Monday Seminar:
Tomislav Longinović
Senior Fellow (2013-2018)
German, Nordic, and Slavic, UW-Madison
As global subjectivity becomes increasingly dominated by communication across languages and cultures, as well as between geographical and virtual spaces, the universe emerging among the interacting economies is characterized by processes of translation that alter the simplified imaginary perceptions of “others” that are currently built into the cultural unconscious of particular national imaginaries. Translation is understood here not only as a practice that transfers meaning in the narrow linguistic sense of the word, but also as the process by which broader social and political formations are carried over from one culture to another. The untranslatable notions tied to particular civilizational heritage are especially challenging in this process, since issues of mutual comprehension become charged with perceptions of unequal power in the ongoing global crises and the resulting violence. The seminar will use the innovative methodology of cultural translation to analyze this phenomenon by calling for a new conceptualization of trauma, space and identity, especially during the ongoing migrant crisis affecting the Europe in general and the Balkan peninsula in particular.
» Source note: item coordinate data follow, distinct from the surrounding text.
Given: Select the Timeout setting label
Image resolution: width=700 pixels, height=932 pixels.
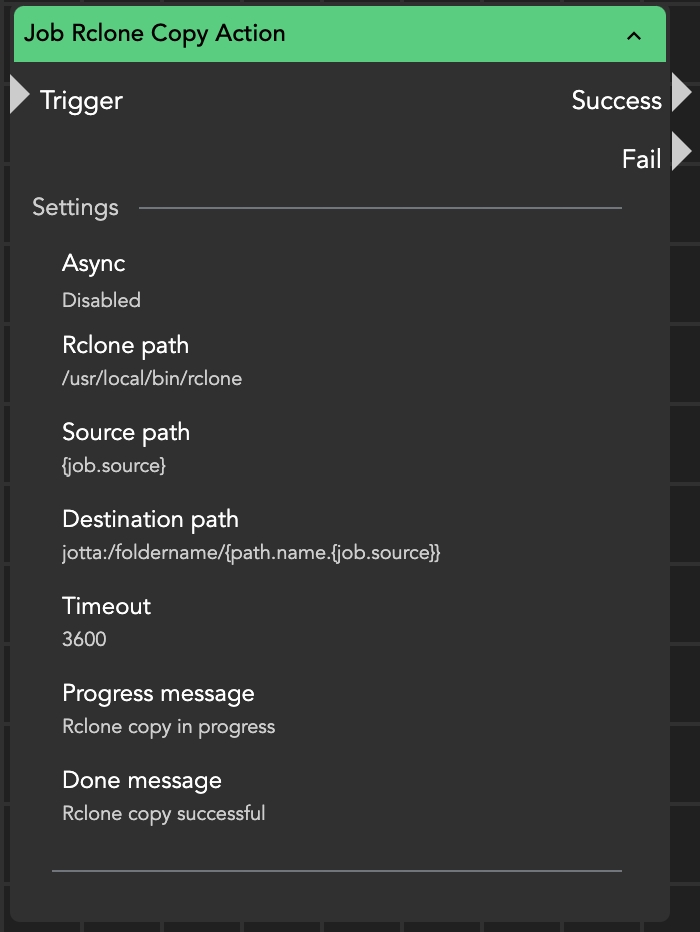Looking at the screenshot, I should coord(107,606).
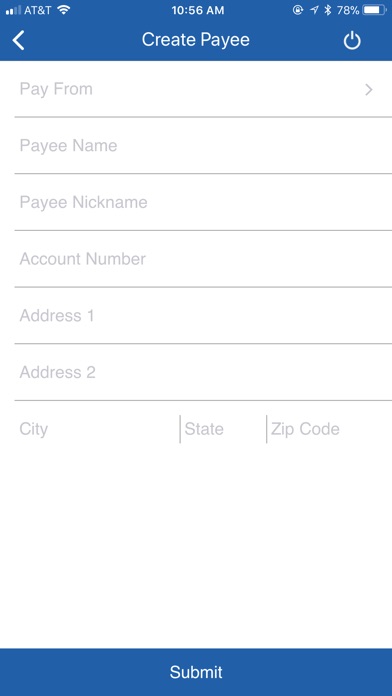Focus the Payee Name field
Image resolution: width=392 pixels, height=696 pixels.
203,146
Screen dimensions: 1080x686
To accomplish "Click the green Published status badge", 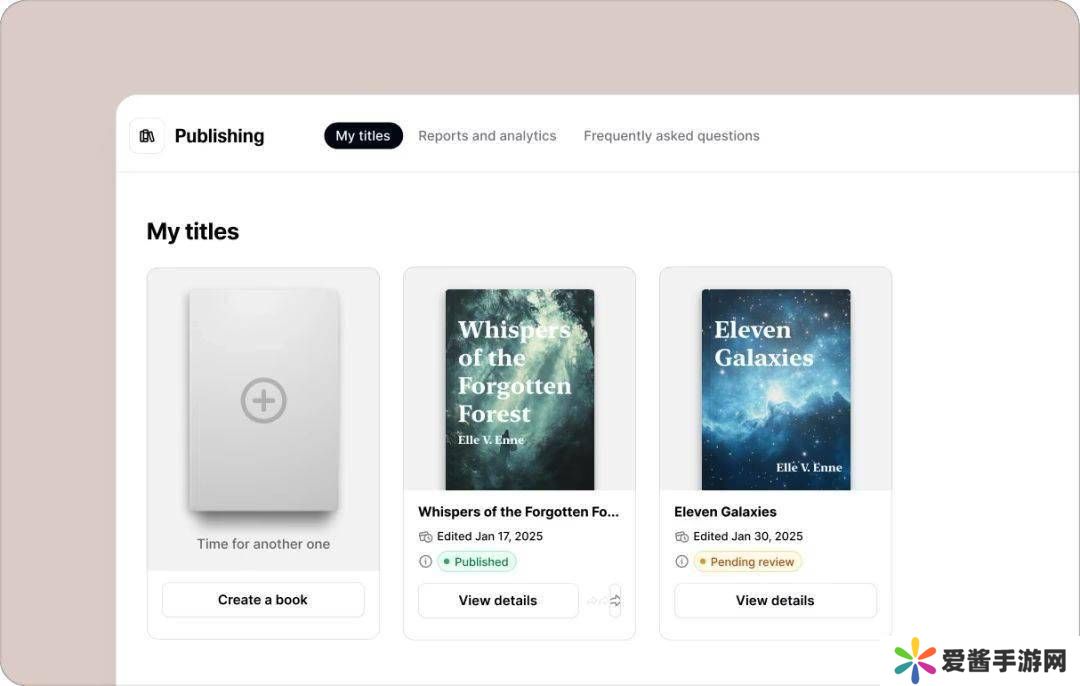I will [x=477, y=562].
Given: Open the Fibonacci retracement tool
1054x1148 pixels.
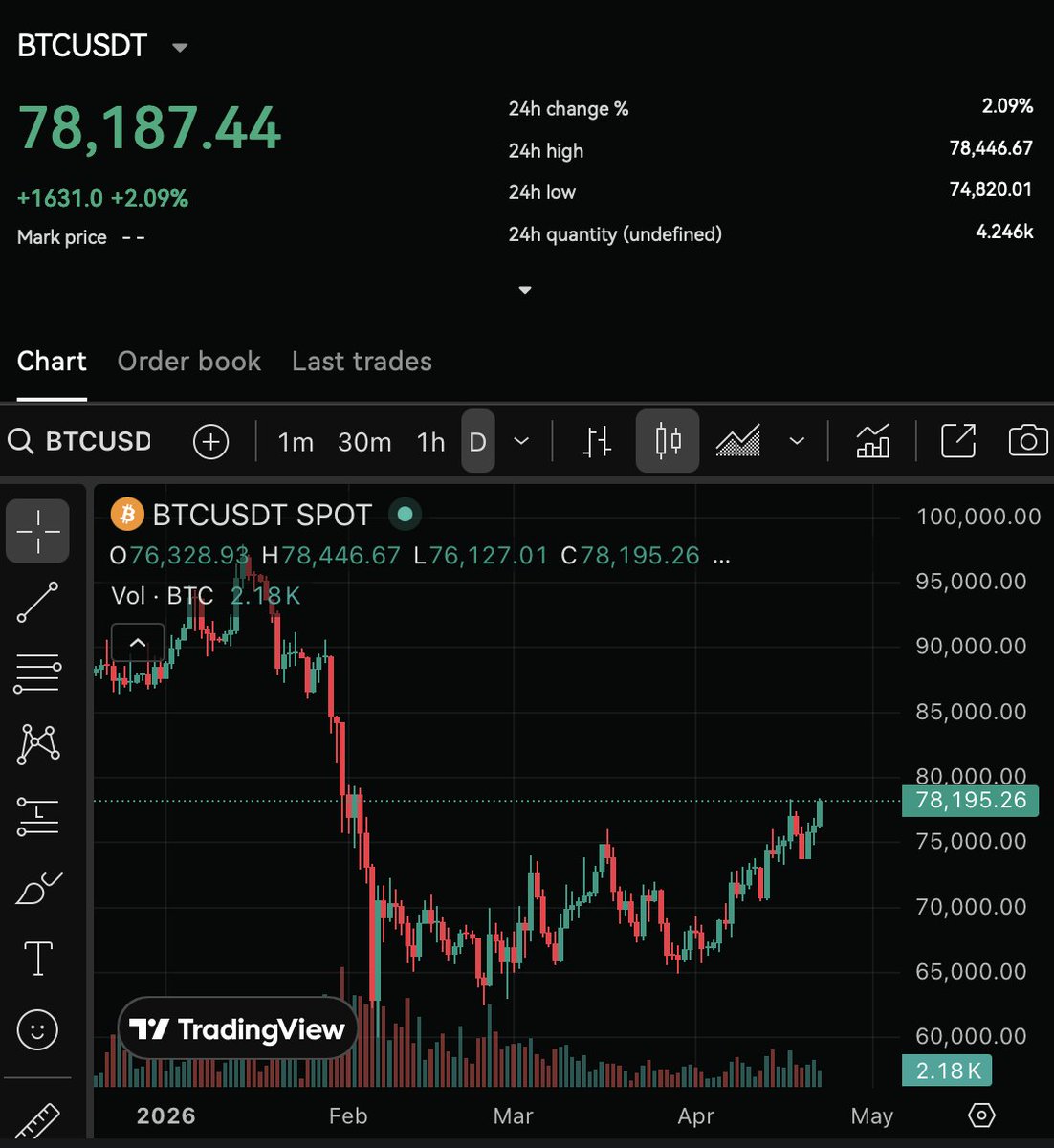Looking at the screenshot, I should click(x=38, y=673).
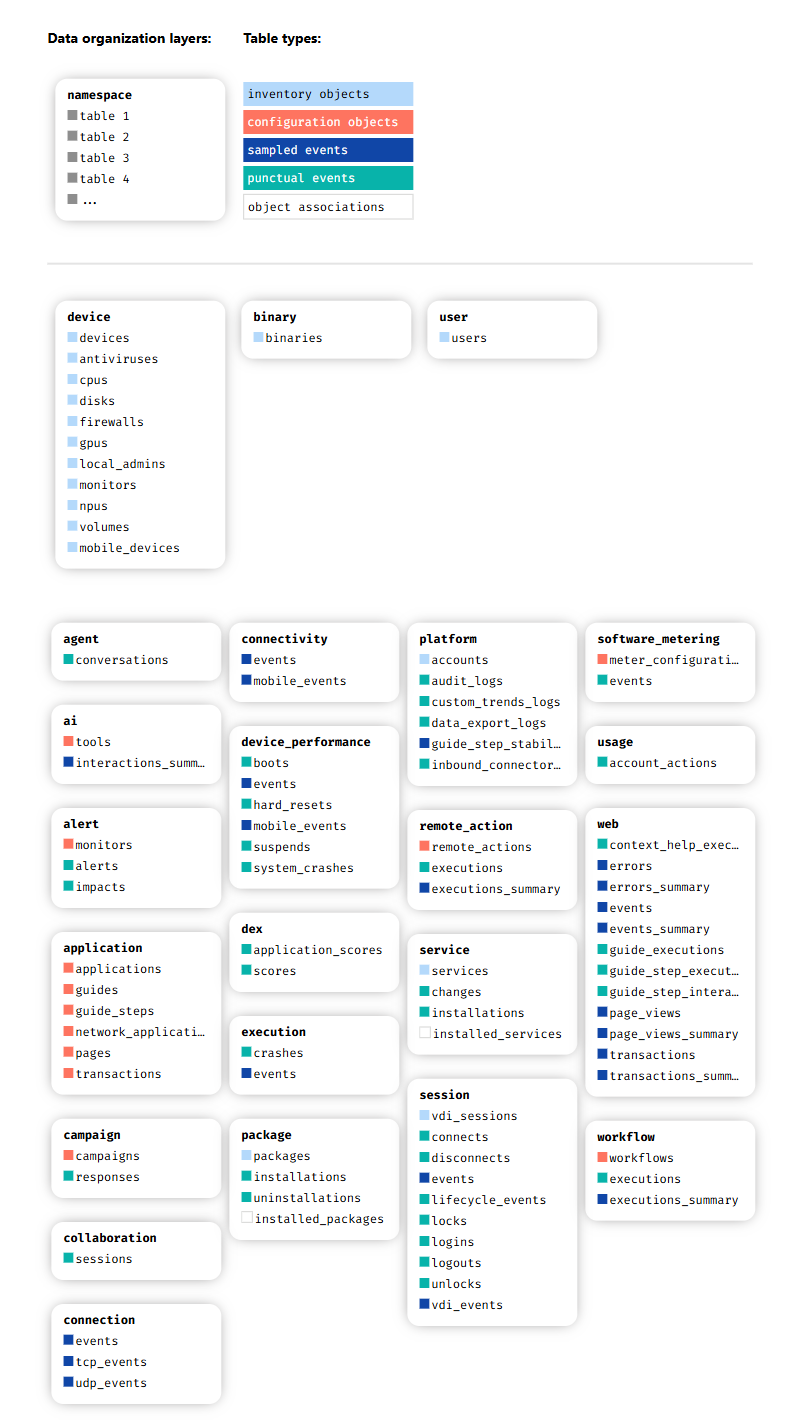The image size is (800, 1424).
Task: Click the device_performance namespace heading
Action: coord(306,742)
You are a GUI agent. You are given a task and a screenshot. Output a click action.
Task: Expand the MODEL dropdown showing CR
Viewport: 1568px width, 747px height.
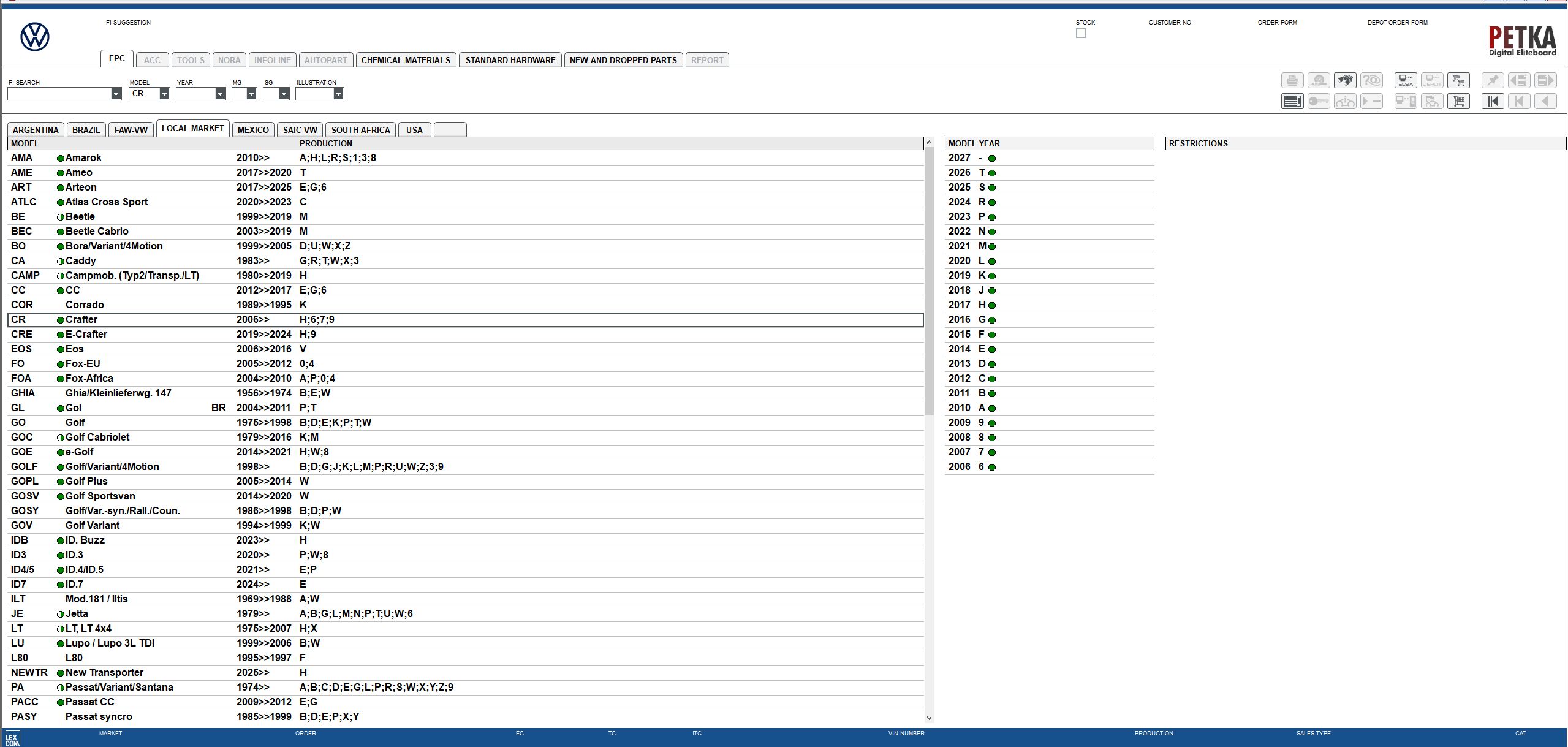pyautogui.click(x=164, y=94)
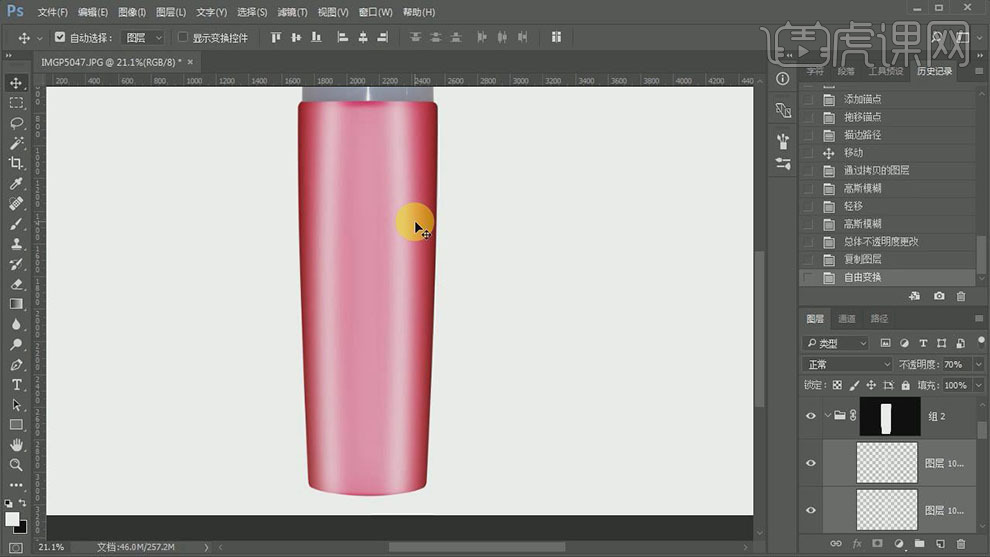The height and width of the screenshot is (557, 990).
Task: Open the 正常 blend mode dropdown
Action: [848, 365]
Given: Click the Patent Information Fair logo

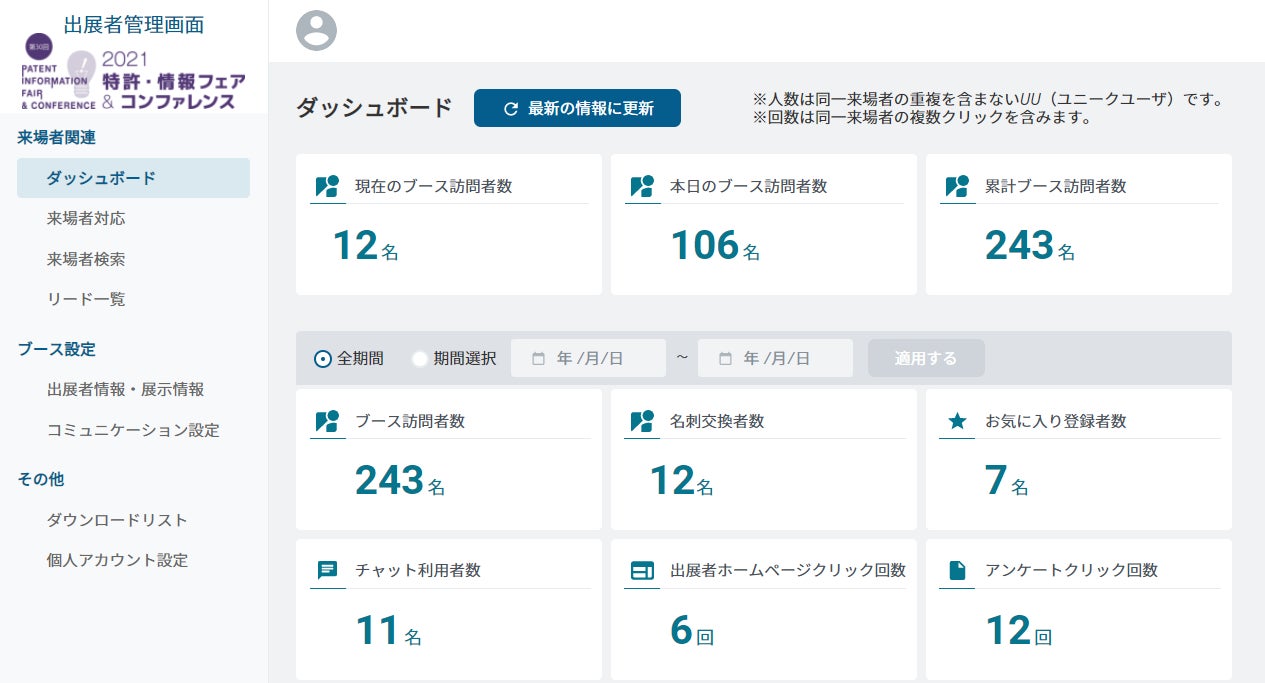Looking at the screenshot, I should (x=133, y=78).
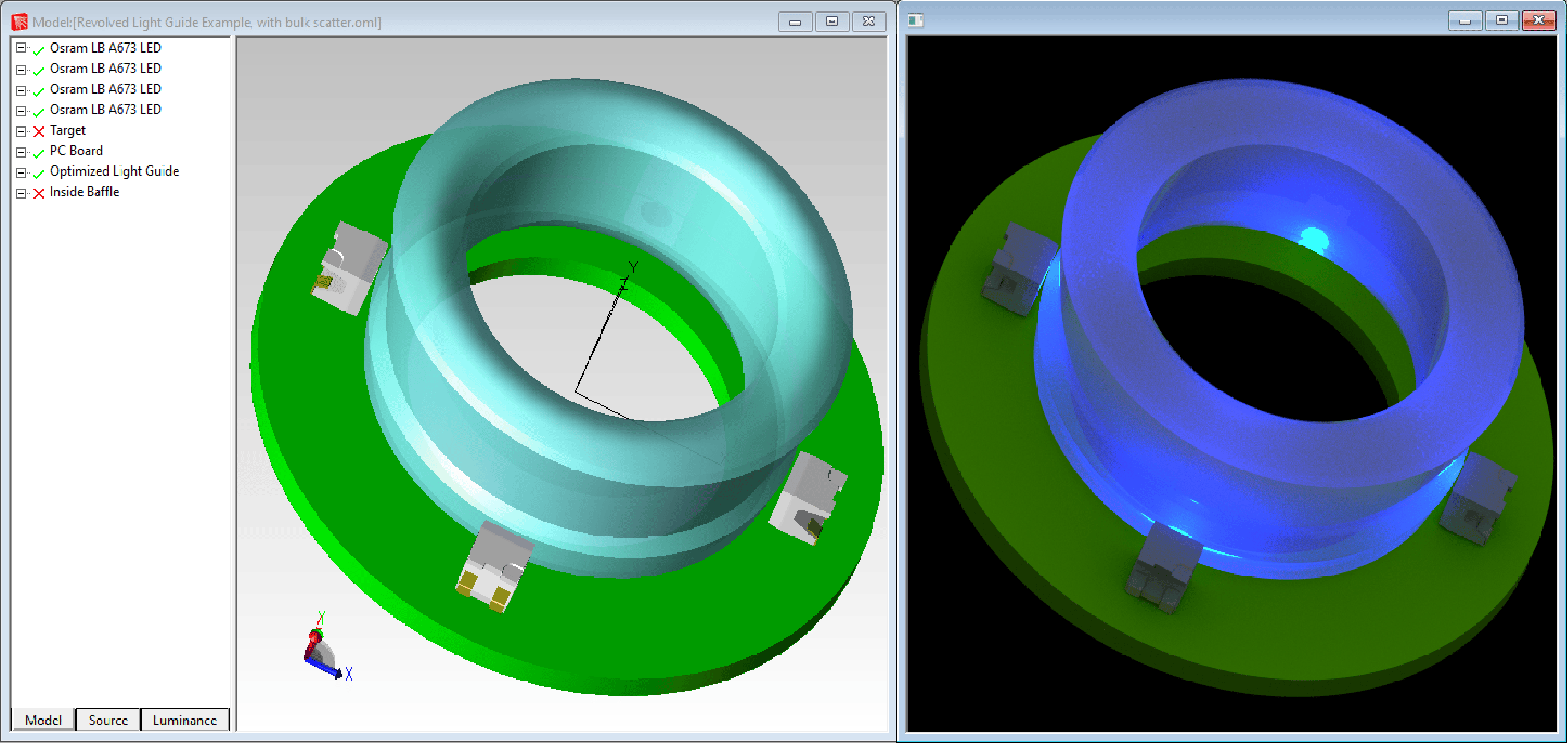Click the view mode icon in render window corner

[x=915, y=20]
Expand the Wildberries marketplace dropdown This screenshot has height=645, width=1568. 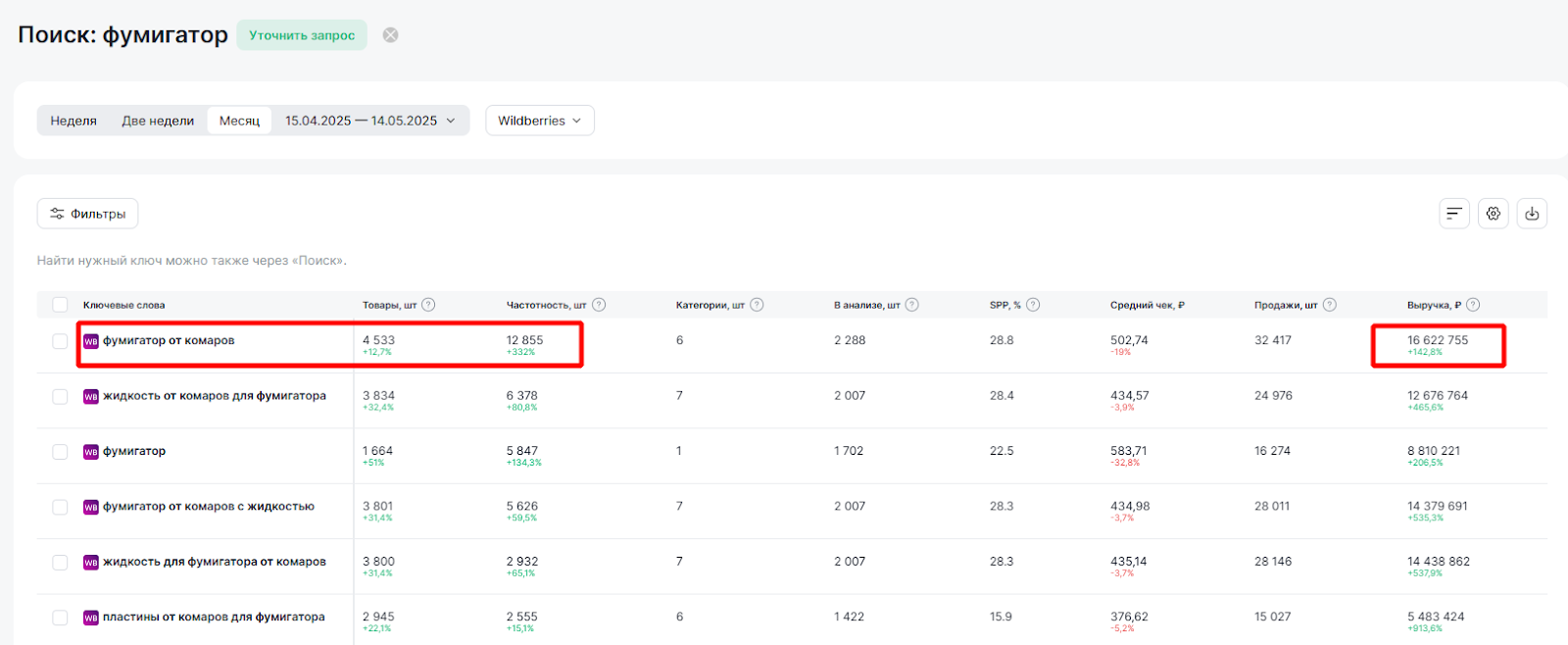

Tomislav Longinović (PhD, MFA) is Profesor of Slavic, Comparative Literature and Visual Culture at the University of Wisconsin-Madison. His books include Borderline Culture (1993), Vampires Like Us (2005), a co-edited and co-translated volume with Daniel Weissbort: Red Knight: Serbian Women Songs (1992), and an edited volume with David Albahari: Words are Something Else (1996). He is also the author of several books of fiction, both in Serbian (Sama Amerika, 1995) and English (Moment of Silence, 1990). His new book Vampire Nation: Violence as Cultural Imaginary was published by Duke University Press in 2011 and was awarded the 2012 Mihajlo Miša Đorđević prize for best book in Serbian studies. He was a Visiting Professor at Harvard University in 2001 and 2016. His research interests include South Slavic literatures and cultures; literary theory; Central and East European literary history; comparative Slavic studies; translation studies; cultural studies. He is currently working on the book manuscript entitled The Secret of Translation, which features a theory of culture based on relational structures rather than ethnic or national ones.